Although prosecutors last week declined to take the 16-year-old to court, freedom of speech campaigners are to ask City of London police to explain how the initial decision to issue the summons was made.
Campaigners said they would call for a judicial review if it is found that the force's guidelines for policing demonstrations led officers to confront the schoolboy.
If it emerges that the policy relates only to anti-Scientology demonstrations, a complaint could be lodged with the Independent Police Complaints Commission instead.
Shami Chakrabarti, the director of the civil liberties organisation Liberty, which spearheaded the teenager's defence, said: "We want to know who gave the instruction to issue this summons.
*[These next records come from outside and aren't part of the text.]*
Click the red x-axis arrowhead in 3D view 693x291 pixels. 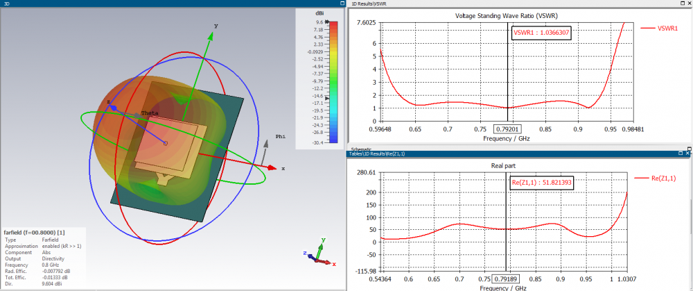[272, 168]
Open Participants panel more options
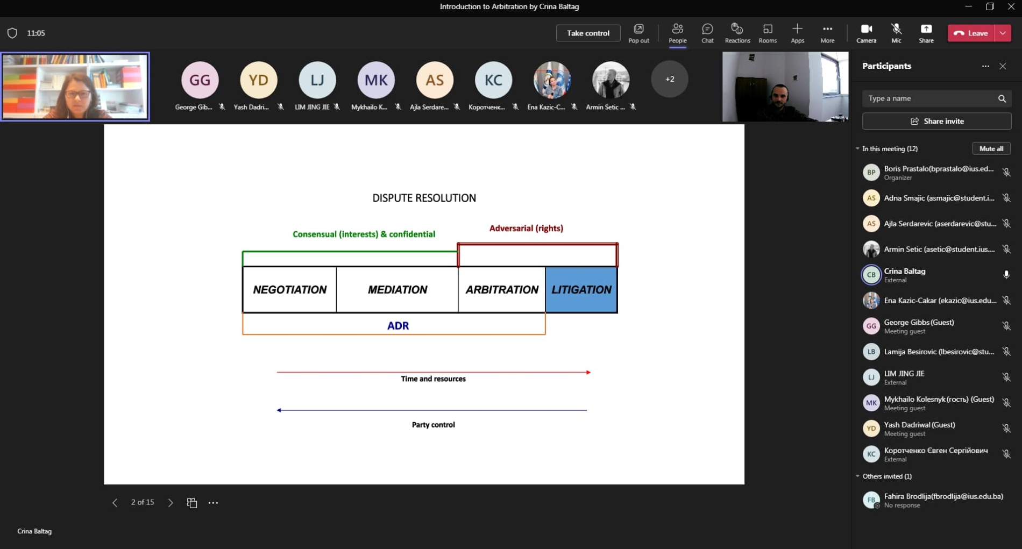Viewport: 1022px width, 549px height. coord(985,66)
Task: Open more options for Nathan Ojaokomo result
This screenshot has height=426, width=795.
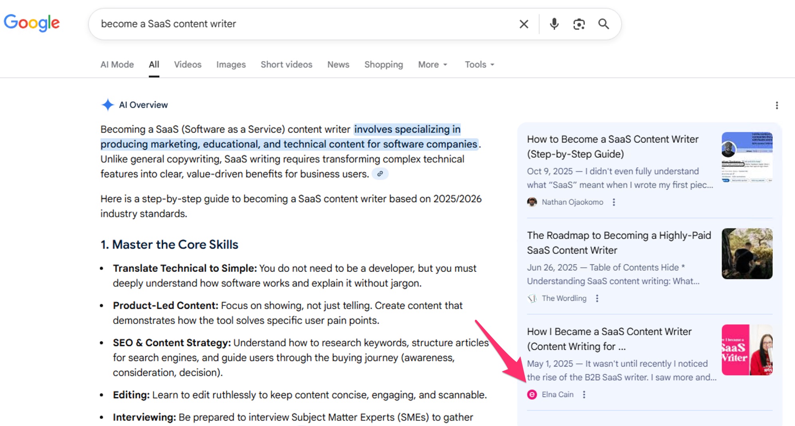Action: pos(614,202)
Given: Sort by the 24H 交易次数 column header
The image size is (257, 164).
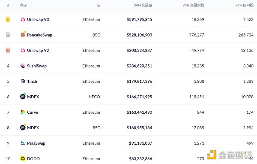Looking at the screenshot, I should click(193, 5).
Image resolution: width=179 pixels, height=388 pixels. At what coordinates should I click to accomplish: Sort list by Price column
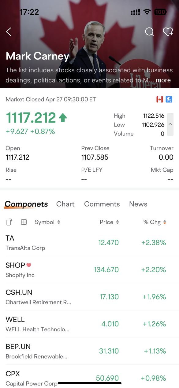[x=109, y=222]
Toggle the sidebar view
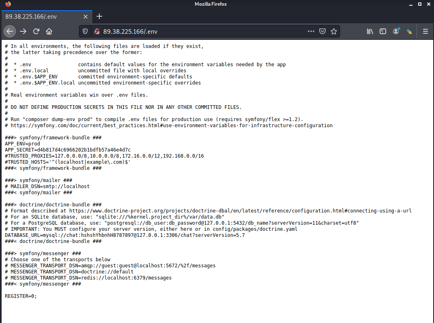The height and width of the screenshot is (323, 434). 382,31
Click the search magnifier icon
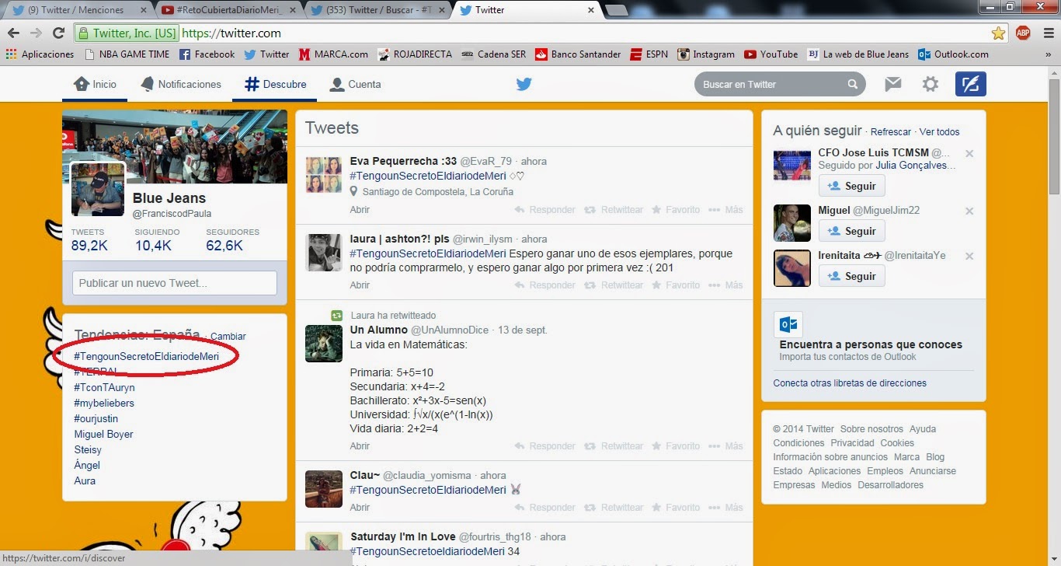Screen dimensions: 1061x566 click(x=852, y=85)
"Curtailing people's freedom of speech is a very serious issue and it's important to know whether this is part of the force's policy or a decision relating specifically to the Church of Scientology. There is the possibility of a complaint to the IPCC or a judicial review."
Chakrabarti said she was concerned the police action could have a "chilling effect" on other protesters who wanted to express their opinions.
"Some people are very easily intimidated and will be put off exercising their right to free speech by the thought that they may face court action over it. We have to defend that right and show how wrong the police were in issuing this summons," she said.
Well, on this occasion, Chakrabarti's right, and it is good that Liberty (indeed, that anyone) is challenging the police's handling of this matter. Although I'm not quite certain of the manner in which Liberty "spearheaded the teenager's defence", other than by the lovely and fragrant Ms Chakrabarti describing the summons as "barmy", and thereby getting herself in the papers.
But, while on this occasion Chakrabarti's organisation is doing the right thing, it's worth pointing out that she seems to take a remarkably selective approach to the question of free speech, and its suppression. After all, in recent years we have seen, inter alia, the leader of the BNP twice prosecuted for calling Islam a "wicked, vicious faith", an anti-Islamic blogger arrested for the content of his postings, a schoolgirl arrested for complaining that fellow pupils did not speak English, an academic forced out of his job for expressing politically incorrect views about the link between race and IQ, and measures passed banning BNP members from certain jobs. Yet on all these issues, and many more, Shami Chakrabarti has, notwithstanding her abundantly evident love of the media spotlight, maintained a strict silence. Maybe she was on holiday when they happened.